Banks that set aside billions to cover potential losses have slowed the rate at which they’re building their reserves, but they’re keeping the emergency cushion. Asked by an analyst whether the government’s efforts had reduced the likelihood of losses or simply postponed them, Ms. Piepszak, JPMorgan’s finance chief, said the bank simply didn’t know.

Federal relief measures were “a bridge, and the question is whether the bridge will be long enough and strong enough to bridge people back to employment and bridge small businesses back to normalcy,” Ms. Piepszak said on the earnings call. The government’s actions might only “delay rather than change” the looming possibility of large loan losses, she said.

The uncertainty is wearing many people down.

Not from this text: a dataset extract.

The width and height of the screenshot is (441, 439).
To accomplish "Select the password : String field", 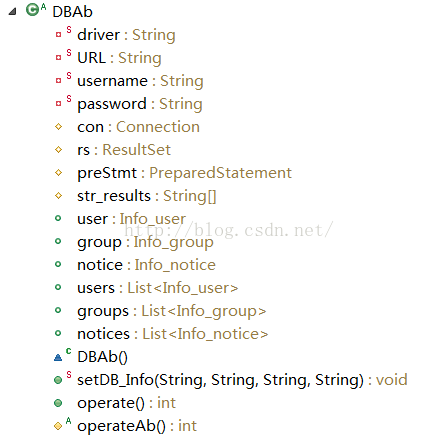I will click(x=140, y=104).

The $600 a week in expanded unemployment benefits helped Joël René Scoville, an actress who lives in New York City, stay current on her rent and other essential monthly bills. But those payments ended in July. Now, she’s collecting just $138.40 a week in benefits and nervously calculating how long her $4,500 in savings will last.

For years Ms. Scoville, 46, supported herself through theater work, catering gigs and a part-time administrative position at a children’s after-school program. All three of those jobs came to an abrupt end when the pandemic hit, and none seems likely to return until well into next year.

“The fear about ‘what about next month’ is always looming in my mind,” she said.